As Macbeth put it, the casting of the electoral votes is “where the sausage is made.” While most November voters celebrate or sulk over the outcome the night or week they vote, and then go about their lives, it comes down to the locally-selected electors to make it official.
For Macbeth, there have been few greater honors.
“It’s an absolute dream come true. It’s special for me … I went to the University of Virginia, I’ve studied Thomas Jefferson, I’ve been involved in politics. It’s an honor to cast this vote,” Macbeth, a self-annointed “government geek,” said.
As the temporary presiding officer over the ceremony, the Leesburg Democrat played a central role in the commonwealth’s electoral college ceremony. Using his own gavel, which he received in 1997 from his college literary society and which he seldom travels without, Macbeth thumped to order the official business Dec. 17.
U.S. Sen. Mark Warner of Virginia served as an unofficial guest of honor, praising his fellow party leaders for their work delivering the commonwealth again to President Obama and the role they’re playing in the Democratic process.

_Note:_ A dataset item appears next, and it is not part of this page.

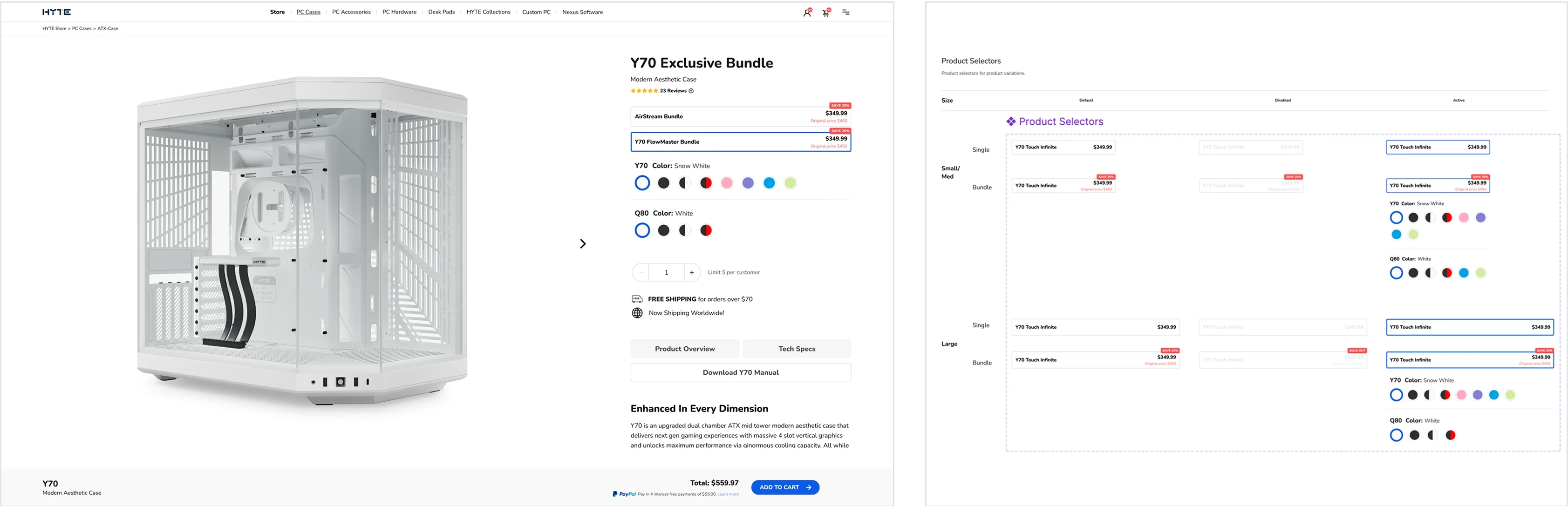Image resolution: width=1568 pixels, height=506 pixels.
Task: Choose the blue Y70 color swatch
Action: point(769,183)
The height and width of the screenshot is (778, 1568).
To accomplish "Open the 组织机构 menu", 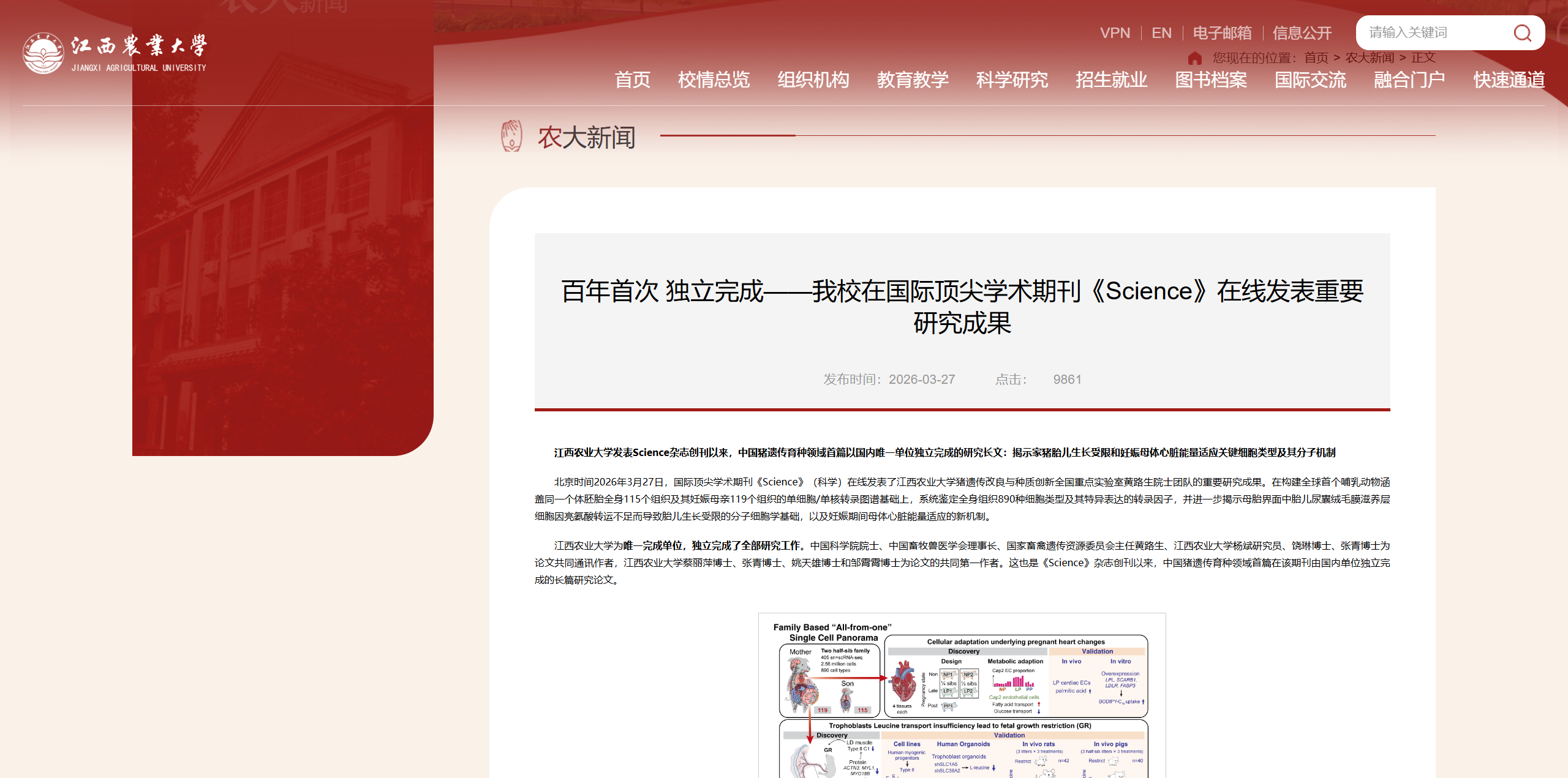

“After an election, we come together as Virginians and as Americans,” Warner said. “ … As somebody who now works a little bit further north, we need to all understand that the election is over, and we now have to be about the very, very difficult task of governing.”
The state capital was a jovial place for Democrats on Electors’ Day. For them, it represented progress and the payoff of hard work. And while Republican Gov. Bob McDonnell gave brief remarks at the ceremony, and though the GOP control the state’s General Assembly, on Dec. 17 the famed statehouse belonged to Democrats.
“In 2008 we changed the guard and this year we guarded the change,” Del. Charniele Herring, the recently-elected chair of the Virginia Democratic Party, told Democrats at the electors’ reception.
The general election of 2008 was the first time since 1964 Virginians voted for a Democrtic candidate for president.
“We turned Virginia blue and now it’s going to stay blue,” another elector said during the reception.
Macbeth pointed out the symbolism of officially voting for the nation’s first African-American president from the center of Richmond, which served as the capital for the Confederacy during the Civil War. “This is what progress looks like,” he said.
The electoral college is not without its detractors. Opponents say it’s not a decisive means to elect the so-called “leader of the free world.” The 2000 election quickly comes to mind, when President George W. Bush lost the popular vote by more than 500,000 votes yet won the electoral vote.
Though he understands some criticisms of the current system, Macbeth said he believes in the electoral college, calling it a transparent and thorough method.
“Of course I believe in it,” Macbeth said. “I’m a part of it … It’s the process we have, and it provides a clear-cut winner.”
It also provided Macbeth, a staunch and proud Democrat, a more-exclusive spot in the history books.